▶ [Attività da svolgere]:
A. Riproduci fedelmente il brano del testo su Blake Griffin che si apre con le parole contenenti "Il talento fisico" e si chiude con "fosse il basket.".
B. Riscrivi come elenco puntato il paragrafo del testo su Blake Griffin che comincia con "Dopo un primo anno a Oklahoma", mantenendone i fatti principali.
C. Scrivi il seguito del testo su Blake Griffin, riprendendo dopo la sua ultima frase.

Blake Griffin è un giocatore al quale sono state appiccicate etichette sbagliate. Sembra facile da giudicare, così pompato, sempre pronto ad esplodere verso il canestro, costantemente al centro di qualche duello rusticano contro i lunghi avversari.
Per alcuni è solo uno schiacciatore senza fondamentali, per altri è un provocatore, uno che si mette in posa da duro e poi non perde occasione per un po’ di “flopping”.
Nella stagione 2012-13 un po’ tutti lo abbiamo scaricato, smarrito come sembrava nella pallacanestro tutta salti e poco raziocinio della “Lob City” made in California.
Invece Blake, arrivato al suo quarto anno di NBA, sta viaggiando a 24.2 punti di media (career high), cattura quasi dieci rimbalzi e serve 3.5 assist; è incredibile quanto poco si parli di lui, nonostante, per la prima volta, i Clippers siano una squadra seria e in chiara e netta ascesa nel ranking della Western Conference.
Nel 2011 fu il primo rookie a essere chiamato dagli allenatori all’All Star Game dai tempi di Tim Duncan (1998) e da allora è una presenza fissa alla gara delle stelle. Griffin sta accumulando cifre e premi che però non calamitano su di lui l’attenzione che ci si potrebbe aspettare da un Rookie dell’Anno che è da due stagioni Secondo Quintetto NBA, oltre ad essere stato All American e Giocatore dell’Anno nella Big 12.
Blake è abituato a fare le cose a modo suo, senza badare troppo alle convenzioni e alle apparenze. Poteva essere diversamente per il figlio di una coppia interrazziale dell’Oklahoma (stato rurale e a nettissima prevalenza bianca), che ha ricevuto la propria educazione scolastica a casa, fino a quando ebbe tredici anni?
Cresciuto con l’ambizione di diventare un soldato delle forze speciali, una volta iscrittosi alle scuole superiori, Griffin si è ritrovato stella cestistica di Oklahoma Christian School con la quale vinse quattro titoli statali su quattro tentativi, agli ordini di papà Tommy.
Il talento fisico di Blake era tale da consentirgli di giocare contemporaneamente anche nelle squadre di baseball e di football americano, ma non è mai stato in dubbio che il suo destino fosse il basket.
Dopo un primo anno a Oklahoma (lo volevano anche Duke e altri college di prima grandezza, ma prevalse il desiderio di riunirsi con suo fratello maggiore, che già giocava per i Sooners) con il quale fece strabuzzare gli occhi agli scout NBA, si sarebbe potuto dichiarare per il draft e andare al primo giro, ma decise di rimanere un secondo anno al college per maturare fisicamente e per tentare di dare l’assalto al torneo NCAA.
Un anno più tardi, forte di una stagione che lo vide migliorare in tutte le principali categorie statistiche, Blake divenne la prima scelta al draft 2010, ma, a causa di un infortunio al ginocchio (frattura da stress) e dei suoi strascichi, il suo esordio fu posticipato di un anno.

▶ [Record forniti]:
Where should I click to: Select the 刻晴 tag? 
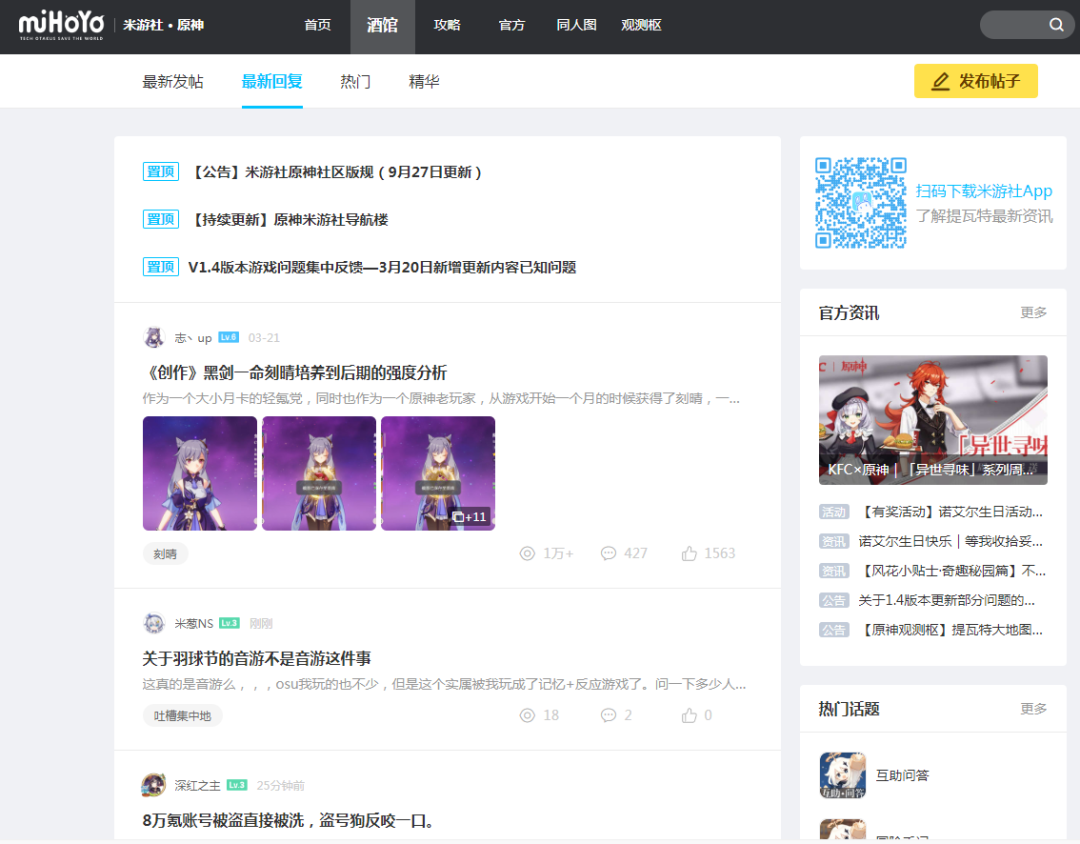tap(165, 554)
---
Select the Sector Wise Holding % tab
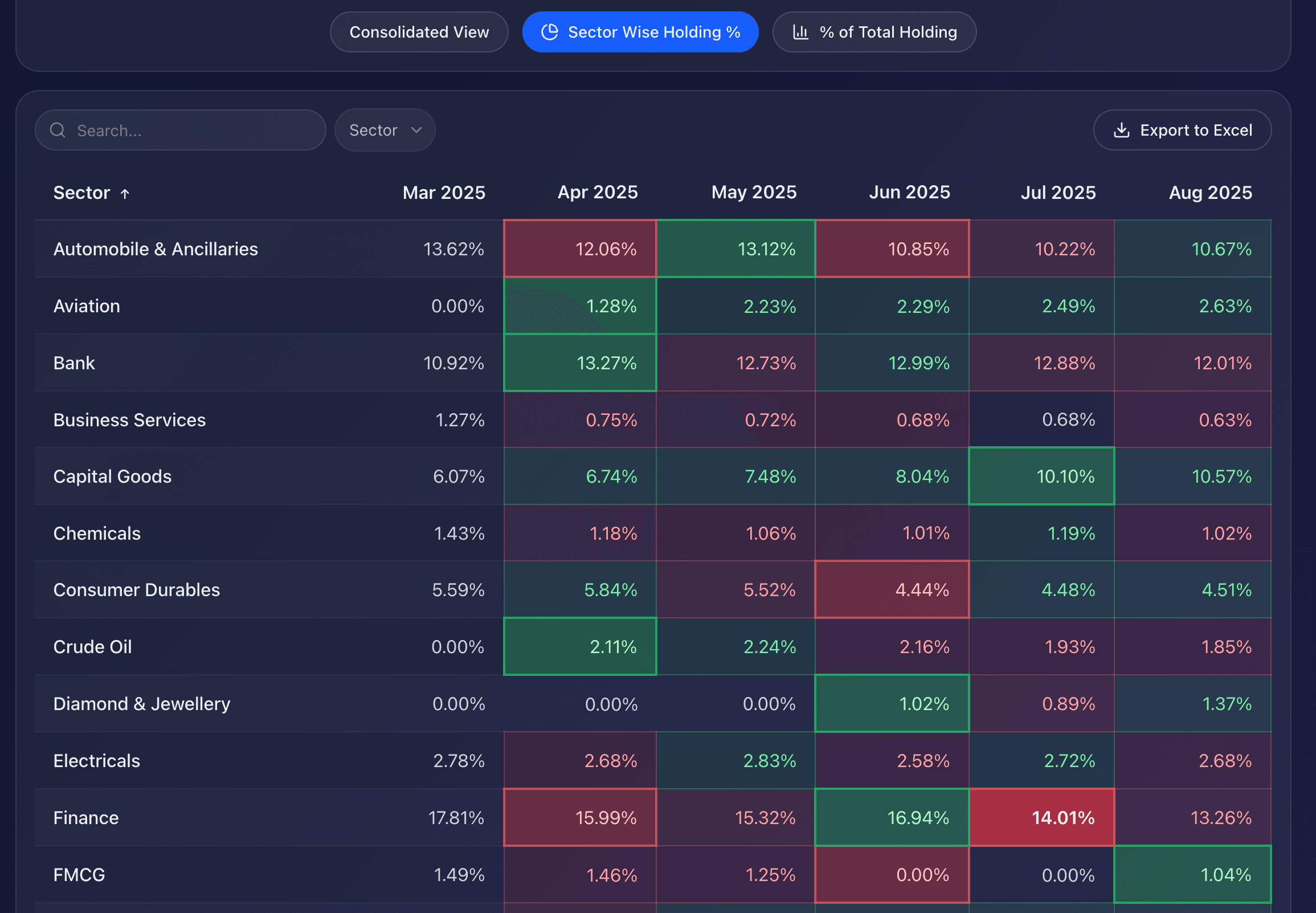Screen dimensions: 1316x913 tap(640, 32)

▶ [Risposte attese]:
A.
Il talento fisico di Blake era tale da consentirgli di giocare contemporaneamente anche nelle squadre di baseball e di football americano, ma non è mai stato in dubbio che il suo destino fosse il basket.

B.
- Trascorse il primo anno di college a Oklahoma. Lo volevano anche Duke e altri college di prima grandezza, ma prevalse il desiderio di riunirsi al fratello maggiore, che già giocava per i Sooners.
- In quella stagione impressionò gli scout NBA.
- Avrebbe potuto dichiararsi per il draft ed essere scelto al primo giro.
- Decise invece di restare al college un secondo anno per maturare fisicamente e tentare l'assalto al torneo NCAA.

C.
Passò la stagione a guardare i compagni perdere 53 partite mentre si dedicava alla riabilitazione, ma nel 2011 Griffin non deluse le attese: primo giocatore NBA a chiudere la stagione d’esordio con almeno 20 punti e dieci rimbalzi (dodici, nel caso di Blake) dai tempi di Elton Brand, si aggiudicò tutti i premi di rookie del mese, chiudendo la stagione con un facile trofeo di Esordiente dell’Anno e una preziosa (perché stabilita dagli allenatori e non dai tifosi, spesso influenzabili dall’appariscenza più che dalla consistenza delle giocate) presenza all’All Star Game.
Impostosi come ricevitore dei passaggi di Baron Davis prima e di Chris Paul poi, Griffin ha beneficiato del tutoraggio di Chris Kaman, che lo prese sotto la sua ala protettiva, spiegandogli le insidie nascoste della vita del giocatore NBA e i trucchi da usare sotto ai canestri del campionato più tosto al mondo.
Griffin, nonostante avesse fatto incetta di riconoscimenti, chiuse la stagione dicendo di non essere nemmeno vicino al livello di gioco che si era prefisso di raggiungere.
Nel corso della stagione 2012-13 però, emersero alcune criticità: Blake era un’ala che non andava molto oltre alla sua capacità di schiacciare sugli alley-hoop alzati da Chris Paul, alternati alle conclusioni dalla media distanza (arma aggiunta durante la sua seconda stagione di militanza in maglia Clippers). Le sue statistiche, in una formazione divertente ed esplosiva (quanto scriteriata tatticamente) stavano declinando e la sua difesa rimaneva a dir poco porosa.
I frequenti screzi con gli avversari (da Jermaine O’Neal a Bogut, da Mozgov a Zach Randolph, passando per Draymond Green e Chalmers) contribuirono a determinare un indefinito alone negativo attorno a Blake, ritenuto un muscolare di talento ma privo di fondamentali, un contropiedista buono per cifre e highlights ma deleterio in un contesto competitivo (leggi playoff); oltretutto, le frequenti risse contribuirono a costruirgli una nomea di provocatore che oltretutto, dopo aver tirato il sasso, nascondeva vigliaccamente la mano.
Nella scorsa stagione ha aggiunto il tiro dalla media (è passato dal 33% dell’anno d’esordio al 39% attuale, in linea con la media NBA, che non sarà eccellente ma non consente ai difensori di ignorarlo completamente), mentre nel 2013-14 si è presentato in campo con un set sorprendente di movimenti in post basso e in avvicinamento grazie ai quali è diventato un attaccante vero e completo, capace di passare da 18 a 24 punti di media, mantenendo di fatto invariata la percentuale sul tiro da due punti (54.4 % contro il 54.8% dello scorso anno).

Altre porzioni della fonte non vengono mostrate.